:: Exercise goal ::
Only some lines are wanted: please transcribe exactly those from the one containing "You are a GUI" through the end of the data, pictures excluded.

(Stored records)

● ● ● ● ●

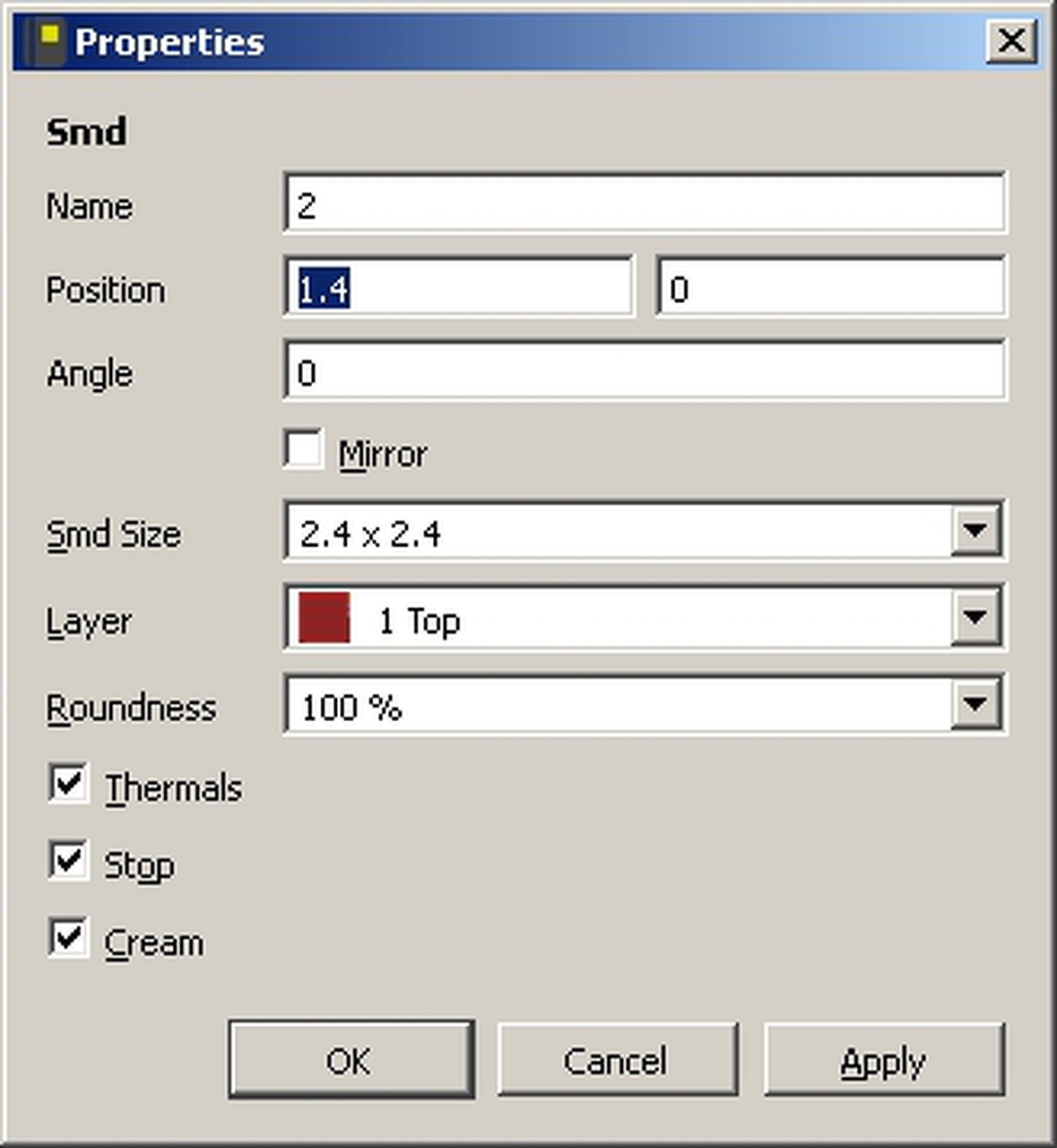Click the Properties title bar icon
This screenshot has height=1148, width=1057.
point(47,42)
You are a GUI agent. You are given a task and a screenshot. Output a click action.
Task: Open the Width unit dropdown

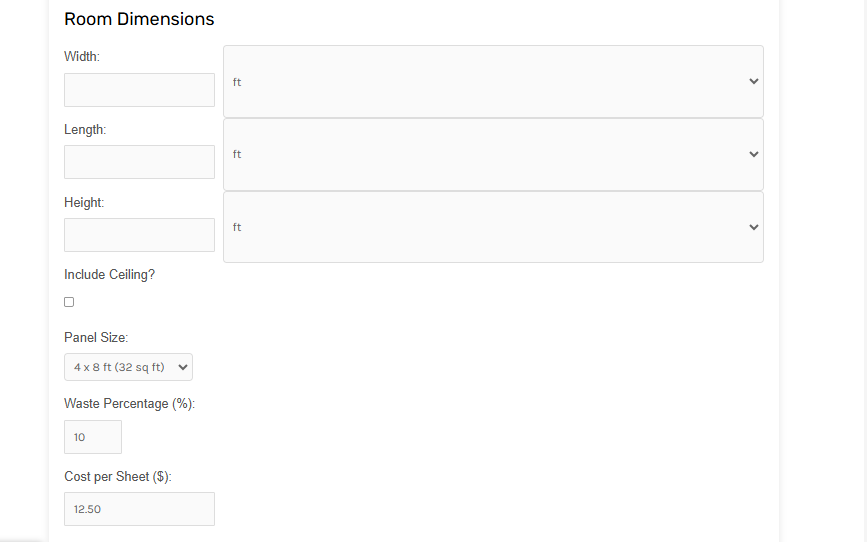pyautogui.click(x=493, y=82)

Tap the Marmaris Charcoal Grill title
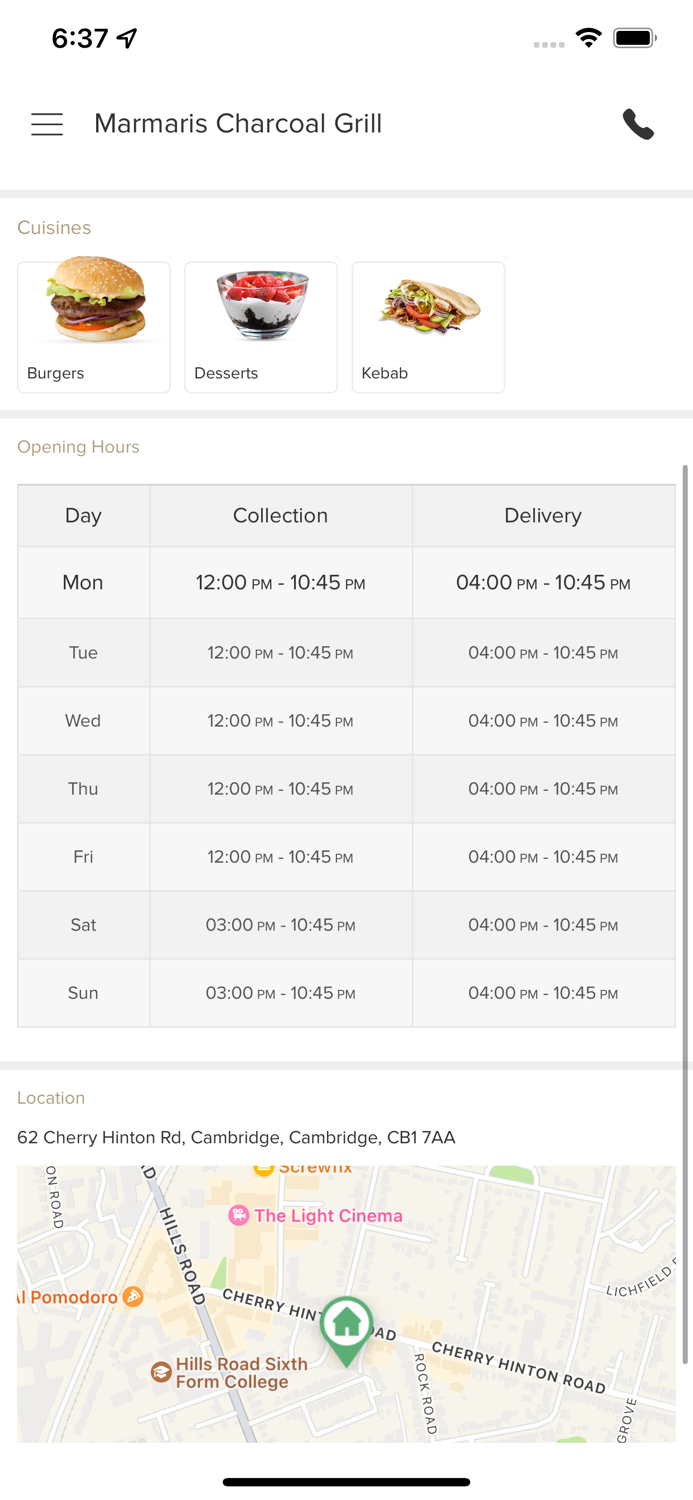tap(238, 124)
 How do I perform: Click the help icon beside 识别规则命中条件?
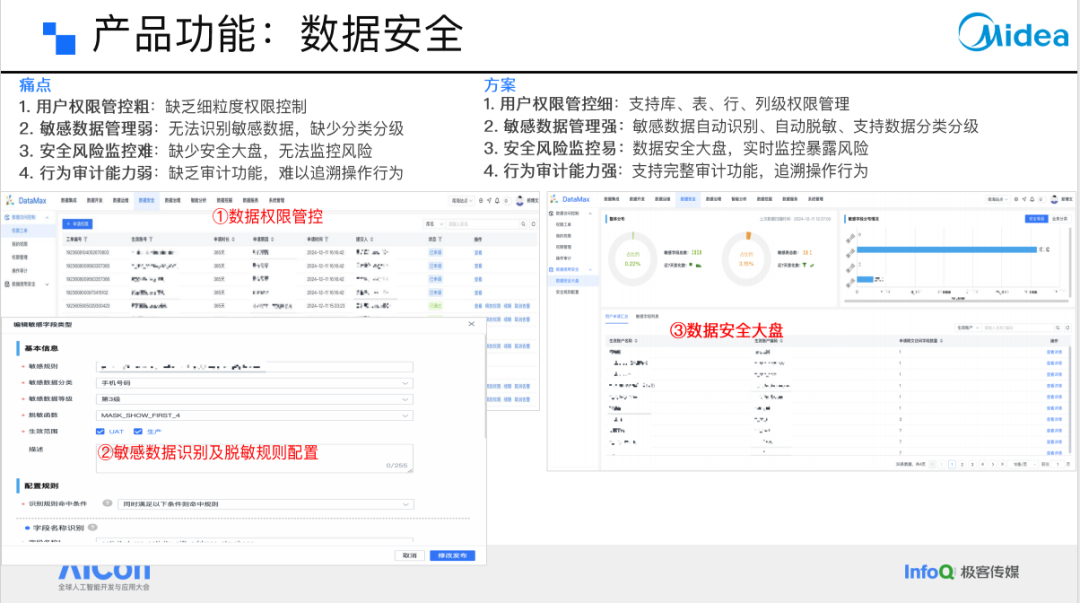pyautogui.click(x=107, y=504)
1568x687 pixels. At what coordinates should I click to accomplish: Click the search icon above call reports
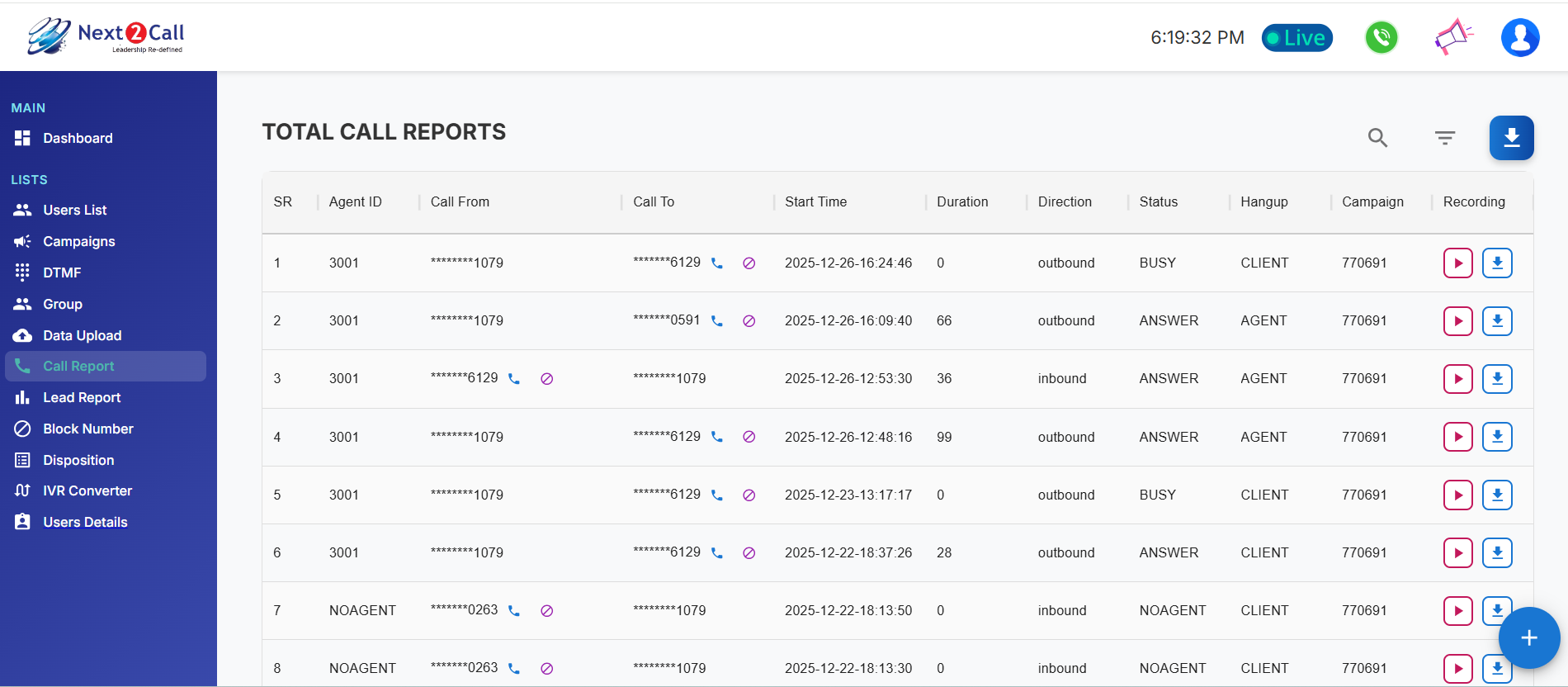point(1377,138)
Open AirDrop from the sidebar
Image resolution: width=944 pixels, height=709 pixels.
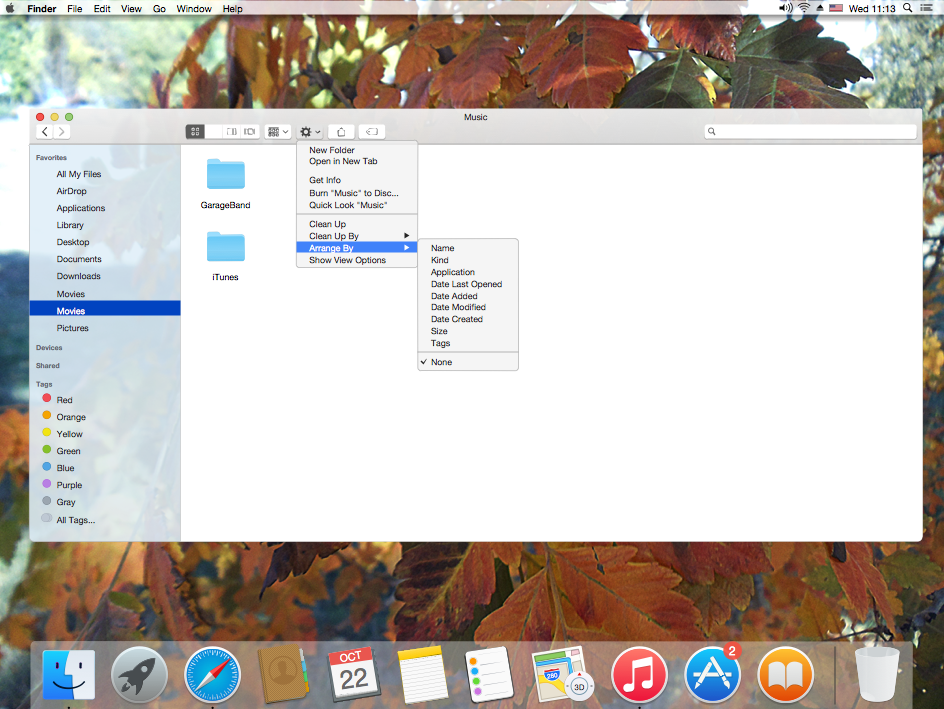[71, 191]
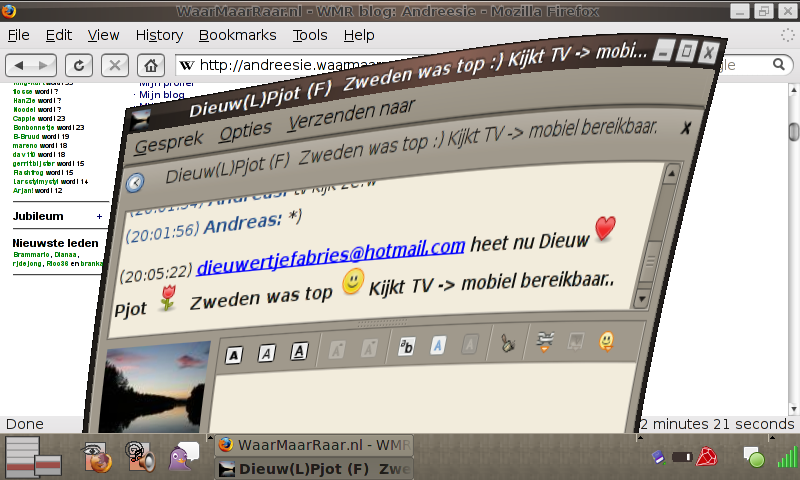Open the Gesprek menu

[x=168, y=143]
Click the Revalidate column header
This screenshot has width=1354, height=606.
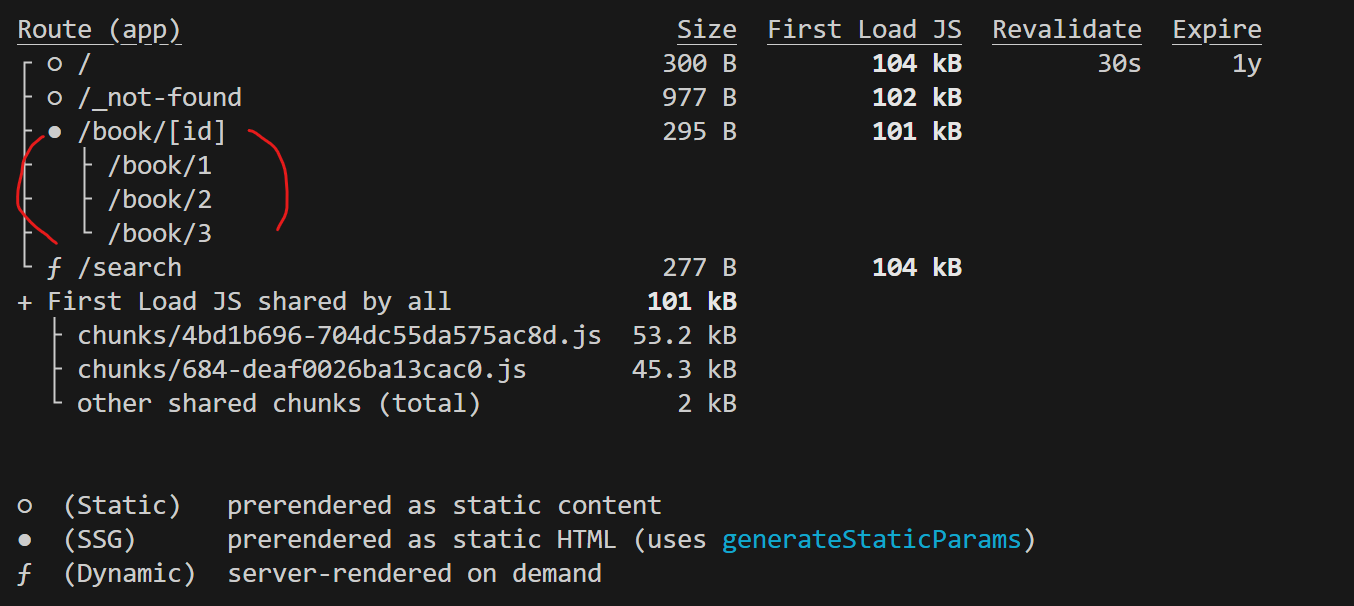click(x=1066, y=30)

● ● ● ● ●

:: Answer for the task ::
You are a GUI agent. You are given a task and a screenshot. Output a click action.
Task: Open the Width unit dropdown

pyautogui.click(x=493, y=82)

Tap the Marmaris Charcoal Grill title
tap(238, 124)
 How do I perform: Click the help icon beside 识别规则命中条件?
pyautogui.click(x=107, y=504)
1568x687 pixels. At what coordinates should I click to accomplish: Click the search icon above call reports
point(1377,138)
Open AirDrop from the sidebar
Image resolution: width=944 pixels, height=709 pixels.
[71, 191]
Open the Gesprek menu

[x=168, y=143]
Click the Revalidate column header
This screenshot has width=1354, height=606.
click(x=1066, y=30)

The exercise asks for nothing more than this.